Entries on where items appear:
━━━━━━
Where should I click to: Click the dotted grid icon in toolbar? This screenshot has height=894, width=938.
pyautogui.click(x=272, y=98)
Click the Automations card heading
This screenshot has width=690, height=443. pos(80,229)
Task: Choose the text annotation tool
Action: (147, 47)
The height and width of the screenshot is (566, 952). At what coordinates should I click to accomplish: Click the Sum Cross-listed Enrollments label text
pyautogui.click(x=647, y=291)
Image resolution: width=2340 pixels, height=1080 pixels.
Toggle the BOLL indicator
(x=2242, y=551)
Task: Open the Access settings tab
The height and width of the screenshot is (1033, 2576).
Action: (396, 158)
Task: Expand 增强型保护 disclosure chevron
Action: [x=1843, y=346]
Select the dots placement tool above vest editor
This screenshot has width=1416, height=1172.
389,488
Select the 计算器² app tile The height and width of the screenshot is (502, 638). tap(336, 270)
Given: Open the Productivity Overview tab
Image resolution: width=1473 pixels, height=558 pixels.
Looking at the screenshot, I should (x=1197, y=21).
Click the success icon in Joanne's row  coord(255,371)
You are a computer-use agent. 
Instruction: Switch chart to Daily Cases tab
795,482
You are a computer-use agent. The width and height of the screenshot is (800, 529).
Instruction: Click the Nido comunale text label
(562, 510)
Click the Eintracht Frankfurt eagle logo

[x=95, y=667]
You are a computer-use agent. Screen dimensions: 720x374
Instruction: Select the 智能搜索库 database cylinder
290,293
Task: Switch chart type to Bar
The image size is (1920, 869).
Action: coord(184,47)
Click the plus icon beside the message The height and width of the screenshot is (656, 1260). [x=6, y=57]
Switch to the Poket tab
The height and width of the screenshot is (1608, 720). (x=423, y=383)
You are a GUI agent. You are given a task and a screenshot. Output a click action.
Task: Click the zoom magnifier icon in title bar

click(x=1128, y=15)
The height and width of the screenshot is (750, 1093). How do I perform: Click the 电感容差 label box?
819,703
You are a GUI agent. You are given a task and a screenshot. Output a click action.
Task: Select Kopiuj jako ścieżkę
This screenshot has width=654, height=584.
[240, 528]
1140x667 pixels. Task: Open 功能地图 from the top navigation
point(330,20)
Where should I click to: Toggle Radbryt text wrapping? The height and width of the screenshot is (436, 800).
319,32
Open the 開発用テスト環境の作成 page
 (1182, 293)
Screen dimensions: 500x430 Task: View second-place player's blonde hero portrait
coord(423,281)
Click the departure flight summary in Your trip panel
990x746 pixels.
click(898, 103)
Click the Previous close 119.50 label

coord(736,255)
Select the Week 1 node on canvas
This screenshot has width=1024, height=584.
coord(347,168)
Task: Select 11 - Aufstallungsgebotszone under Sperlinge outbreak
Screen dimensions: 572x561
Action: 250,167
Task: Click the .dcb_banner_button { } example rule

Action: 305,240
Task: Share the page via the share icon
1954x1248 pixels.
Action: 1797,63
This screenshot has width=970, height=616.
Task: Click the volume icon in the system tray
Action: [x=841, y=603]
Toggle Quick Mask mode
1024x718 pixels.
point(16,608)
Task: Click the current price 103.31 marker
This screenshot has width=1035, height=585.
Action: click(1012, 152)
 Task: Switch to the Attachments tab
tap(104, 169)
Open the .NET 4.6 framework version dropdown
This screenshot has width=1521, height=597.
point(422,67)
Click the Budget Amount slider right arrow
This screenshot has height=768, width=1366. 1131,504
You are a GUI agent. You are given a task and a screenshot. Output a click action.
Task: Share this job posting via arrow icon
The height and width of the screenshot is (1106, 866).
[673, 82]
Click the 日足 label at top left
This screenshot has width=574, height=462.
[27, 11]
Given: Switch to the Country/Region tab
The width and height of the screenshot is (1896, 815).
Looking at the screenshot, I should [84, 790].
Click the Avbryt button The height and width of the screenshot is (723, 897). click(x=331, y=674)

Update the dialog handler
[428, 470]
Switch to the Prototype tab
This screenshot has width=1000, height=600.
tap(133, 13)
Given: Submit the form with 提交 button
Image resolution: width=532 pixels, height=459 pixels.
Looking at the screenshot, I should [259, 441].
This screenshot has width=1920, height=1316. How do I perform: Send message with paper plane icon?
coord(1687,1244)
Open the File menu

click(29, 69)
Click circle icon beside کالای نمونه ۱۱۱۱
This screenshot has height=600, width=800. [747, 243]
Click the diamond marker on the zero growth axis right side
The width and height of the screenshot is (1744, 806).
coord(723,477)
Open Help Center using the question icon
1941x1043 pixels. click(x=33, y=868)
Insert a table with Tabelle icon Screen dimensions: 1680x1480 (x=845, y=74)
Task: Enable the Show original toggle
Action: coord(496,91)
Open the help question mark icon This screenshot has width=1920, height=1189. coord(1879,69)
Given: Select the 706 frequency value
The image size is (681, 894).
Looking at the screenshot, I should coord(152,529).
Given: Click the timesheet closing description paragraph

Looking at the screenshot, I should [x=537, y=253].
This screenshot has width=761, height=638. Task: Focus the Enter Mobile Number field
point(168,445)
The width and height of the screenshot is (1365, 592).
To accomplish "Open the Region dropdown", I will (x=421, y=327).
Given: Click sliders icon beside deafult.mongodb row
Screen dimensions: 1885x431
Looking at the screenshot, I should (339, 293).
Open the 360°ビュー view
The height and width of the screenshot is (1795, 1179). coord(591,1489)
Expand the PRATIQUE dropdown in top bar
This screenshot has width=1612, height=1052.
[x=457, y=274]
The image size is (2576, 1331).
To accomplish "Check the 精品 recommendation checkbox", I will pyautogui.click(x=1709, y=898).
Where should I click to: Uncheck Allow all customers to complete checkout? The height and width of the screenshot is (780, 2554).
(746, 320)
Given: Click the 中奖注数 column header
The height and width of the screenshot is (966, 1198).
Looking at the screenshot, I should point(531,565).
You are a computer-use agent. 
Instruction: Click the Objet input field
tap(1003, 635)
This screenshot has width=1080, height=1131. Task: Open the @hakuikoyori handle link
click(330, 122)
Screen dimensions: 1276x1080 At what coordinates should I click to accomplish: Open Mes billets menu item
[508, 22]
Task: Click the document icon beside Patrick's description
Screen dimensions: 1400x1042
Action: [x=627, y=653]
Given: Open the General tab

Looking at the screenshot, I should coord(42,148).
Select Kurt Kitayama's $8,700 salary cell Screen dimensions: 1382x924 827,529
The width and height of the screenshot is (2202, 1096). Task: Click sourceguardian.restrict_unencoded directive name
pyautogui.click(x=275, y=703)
━━━━━━
(PROBLEM DETAILS)
Please write out everything from the line containing "The height and width of the screenshot is (750, 1093)." down to the line containing "point(330,20)", leaving the items unchanged but scaling each click coordinate in the answers by 1.75 and rounding to whole numbers, with halves rounded up.

(RESULT OF THE EXERCISE)
The height and width of the screenshot is (750, 1093). How do I perform: Click the 电感容差 label box?
1433,1230
You are a GUI agent. You are given a task and a screenshot. Output a click action.
Task: Select Kopiuj jako ścieżkę
This screenshot has width=654, height=584.
[420, 924]
1140x667 pixels. Task: Open 功能地图 from the top navigation
point(578,35)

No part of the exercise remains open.